Instructions to follow
Set down, exactly and with no pictures, the line that contains "Where should I click to: Go" and all lines after it in the listing.

Data under study
········
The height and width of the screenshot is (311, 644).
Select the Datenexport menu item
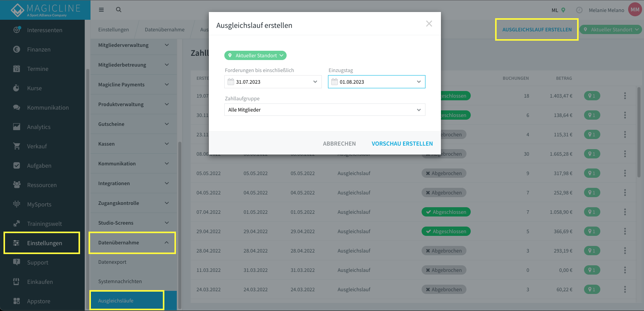[112, 262]
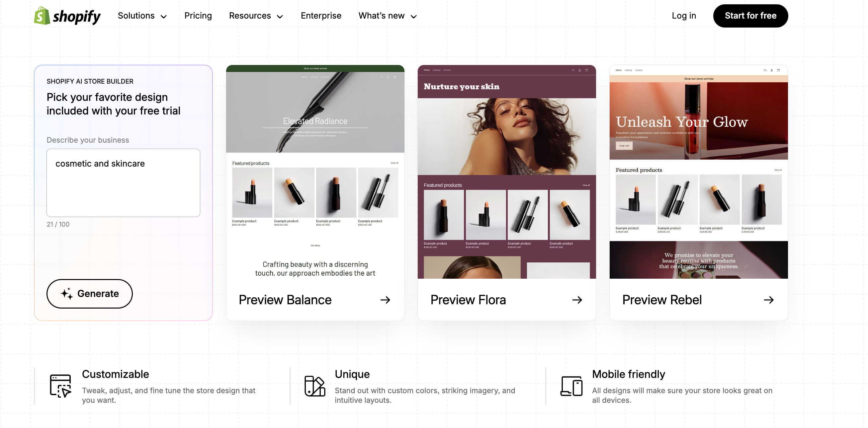868x428 pixels.
Task: Expand the Resources dropdown chevron
Action: 280,17
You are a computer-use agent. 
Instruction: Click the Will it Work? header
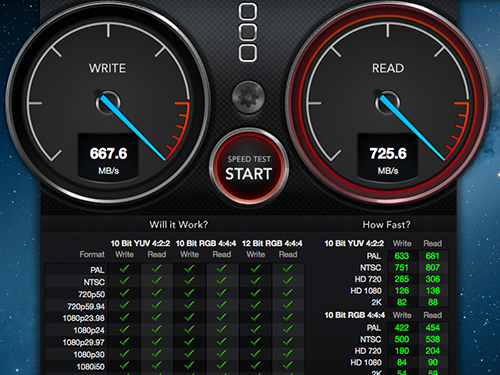click(x=179, y=224)
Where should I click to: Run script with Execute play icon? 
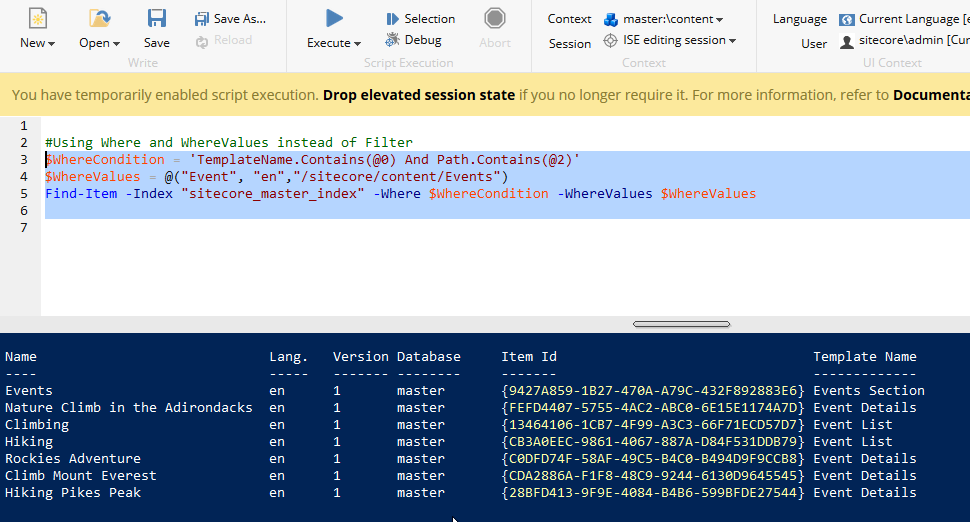point(334,18)
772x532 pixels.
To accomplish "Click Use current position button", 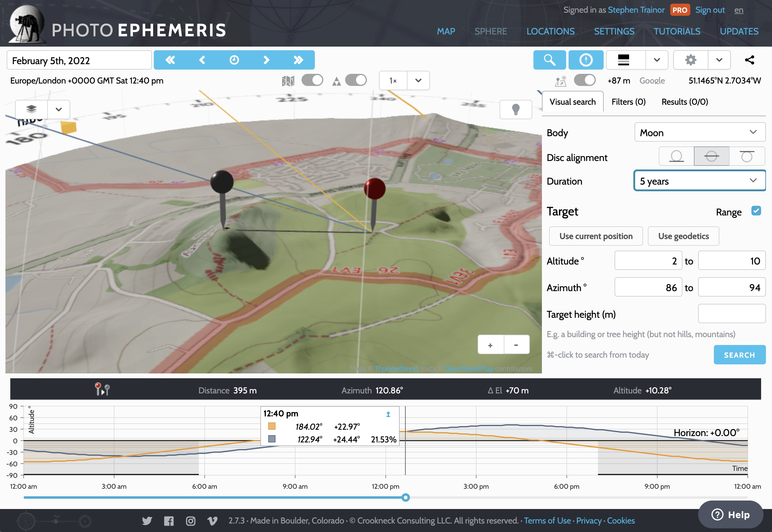I will tap(596, 236).
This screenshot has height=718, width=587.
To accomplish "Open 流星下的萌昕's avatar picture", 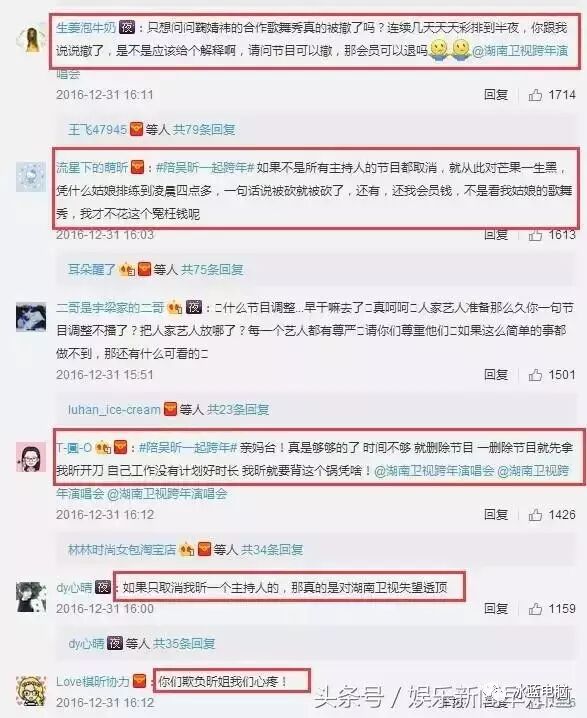I will pyautogui.click(x=31, y=177).
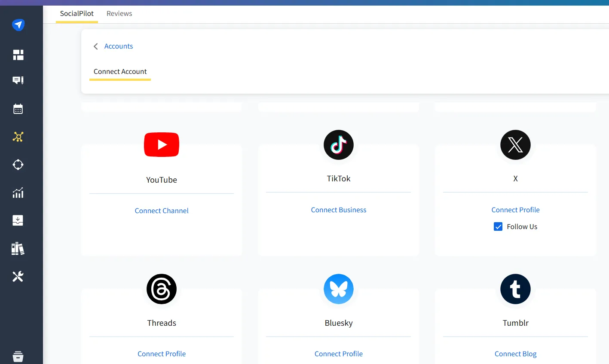Open the Inbox tray icon in sidebar
Screen dimensions: 609x364
coord(18,220)
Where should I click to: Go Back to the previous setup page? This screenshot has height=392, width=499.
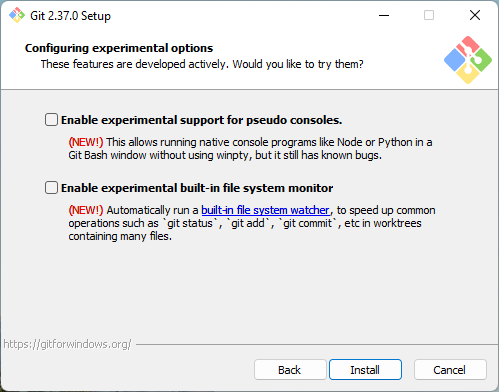click(290, 370)
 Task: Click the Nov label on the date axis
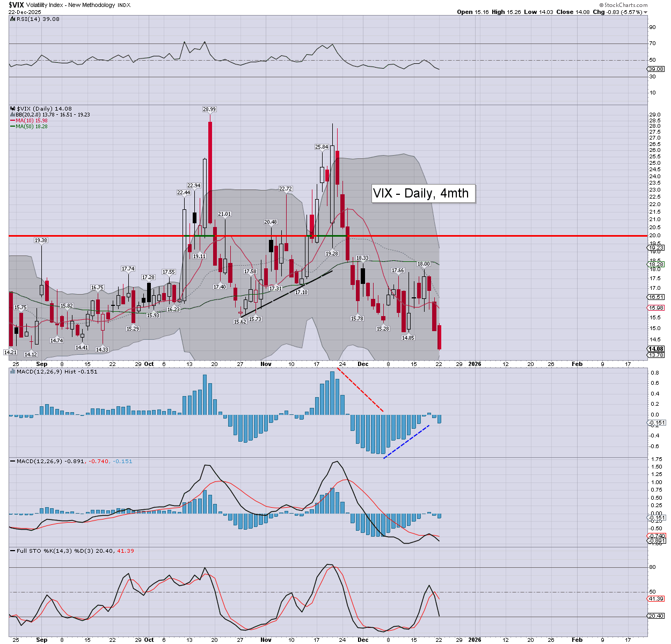266,364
········
Written solution
Where should I click to: Go Back to the previous setup page? This screenshot has height=392, width=499.
click(290, 370)
 Task: Click the Nov label on the date axis
266,364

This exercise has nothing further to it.